Siostra Bernadetta, która przed laty w Zabrzu znęcała się nad dziećmi, pójdzie do więzienia. Taką decyzję podjął zabrzański sąd. Kobieta chciała zawieszenia kary, ale - jak mówi prokurator Izabela Pirch-Mirocha - wniosek został odrzucony. Sąd m.in. nie uwierzył w nagłą zmianę oskarżonej.

Przyczyną zawieszenia kary w tym przypadku byłyby tylko okoliczności wskazujące, że zaszła jakaś metamorfoza, że w życiu skazanej zaszły takie zmiany, które wskazują na to, że nie ma sensu wykonywać kary, że byłoby to niehumanitarne. Takie okoliczności nie zaistniały. Po prostu od czasu wyrokowania nic się nie zmieniło w tym zakresie  - mówi prokurator Izabela Pirch-Mirocha.

Decyzja sądu jest nieprawomocna. Obrona może ją zaskarżyć, wówczas sprawę rozpozna Sąd Okręgowy w Gliwicach.

W 2011 r. gliwicki sąd okręgowy skazał Agnieszkę F. - siostrę Bernadettę - na bezwzględną karę dwóch lat więzienia. Zaostrzył wyrok sądu rejonowego, który wymierzył jej karę w zawieszeniu. Od czasu wyroku Agnieszka F. nie trafiła jednak do więzienia. Sąd odraczał jej karę po wnioskach, w których skazana powoływała się na stan zdrowia i wiek - ma 59 lat.

Prok. Pirch-Mirocha przypomniała, że skazując zakonnicę gliwicki sąd wskazał, że ze względu na charakter sprawy tylko kara więzienia - bez zawieszenia - pozwoli skazanej zrozumieć istotę popełnienia przestępstwa i rozmiaru wyrządzonej szkody.
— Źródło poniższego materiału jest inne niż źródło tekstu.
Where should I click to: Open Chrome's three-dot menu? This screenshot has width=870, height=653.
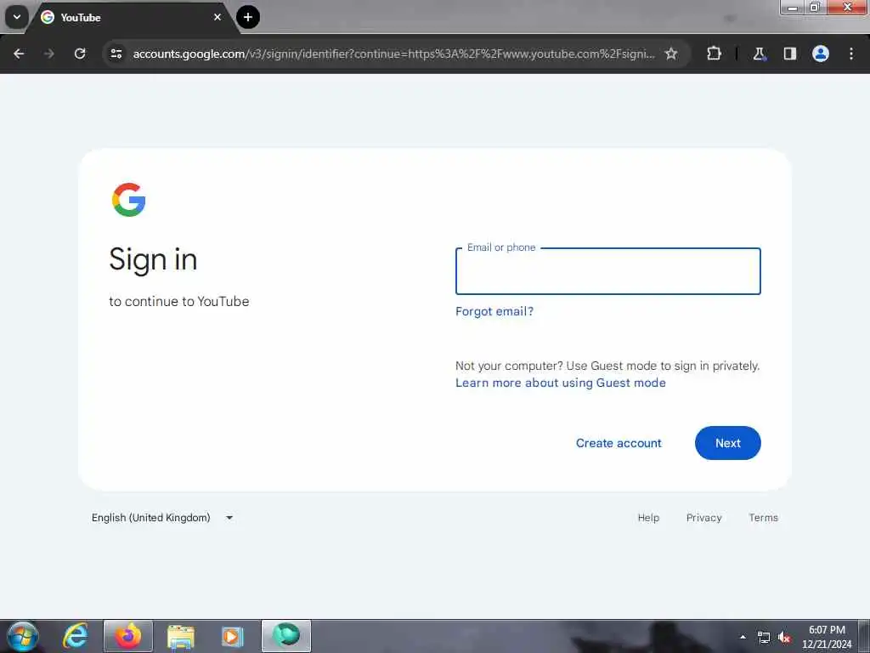(851, 54)
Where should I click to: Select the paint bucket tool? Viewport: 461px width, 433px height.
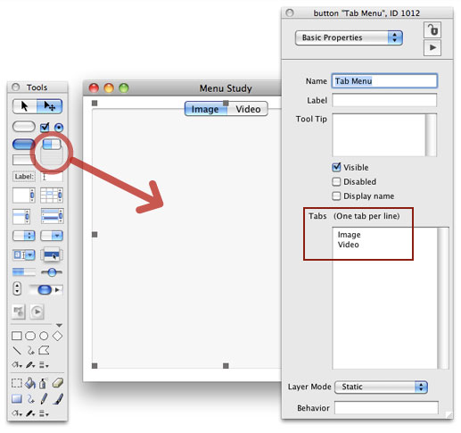30,383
Ponieważ skazana była wówczas siostrą zakonną, osobą niekaraną, o nieposzlakowanej opinii i w tej chwili istotnie to jej zachowanie nie uległo zmianie, sąd nie mógł uwzględnić tych okoliczności, bo były one już znane sądowi I i II instancji. Ten stan się nie zmienił, a podstawą orzekania o zawieszeniu kary uwzględnia się okoliczności, które zaistniały po wyroku - wyjaśniła prokurator. 

Prokuratura: Siostra pozwalała na przemoc seksualną

Prokuratura oskarżyła kobietę m. in. o bicie i przyzwalanie na przemoc, także seksualną, między wychowankami. W czasie, gdy dochodziło do przemocy Agnieszka F. była dyrektorką ośrodka.

Według prokuratury, odpowiadające w procesie z wolnej stopy b. dyrektor ośrodka i jej podwładna, miały m.in. stosować wobec podopiecznych przemoc fizyczną i psychiczną oraz zlecać wykonanie kar fizycznych na dzieciach innym wychowankom. Sprawa obejmowała łącznie 20 zarzutów dotyczących okresu od stycznia 2005 do stycznia 2006 r.

Jeden z zarzutów dotyczył gwałtu na chłopcu, którego Agnieszka F. zamknęła na noc w pokoju z dwoma innymi wychowankami. Zdaniem prokuratury okoliczności tego zdarzenia wskazują, że zakonnica zaniedbała wówczas swe obowiązki, pomagając w ten sposób w tzw. doprowadzeniu do poddania się czynności seksualnej osoby poniżej 15. roku życia. 

Prokuratorskie śledztwo w sprawie przemocy w zabrzańskim ośrodku boromeuszek było konsekwencją innego postępowania prowadzonego przez gliwicką prokuraturę - w sprawie zabójstwa w lutym 2006 r. ośmioletniego Mateusza Domaradzkiego z Rybnika. Ciała chłopca dotąd nie odnaleziono.
 
Jeden z oskarżonych o dokonanie tej zbrodni, Tomasz Z., był wychowankiem zabrzańskiego ośrodka boromeuszek. Elementem jego linii obrony po zabójstwie ośmiolatka było tłumaczenie, że jego postawę ukształtował fakt bycia świadkiem, a później także uczestnikiem gwałtów, do których dochodziło w ośrodku.
 
Inny podopieczny ośrodka Patryk J. został niedawno zatrzymany przez śląską policję pod zarzutem gwałtów na młodych dziewczynach. Przyznał się do 30 takich czynów. Śledczy, którzy po zatrzymaniu przedstawili mu trzy zarzuty, weryfikują te informacje. J. był w procesie siostry Bernadetty oskarżycielem posiłkowym.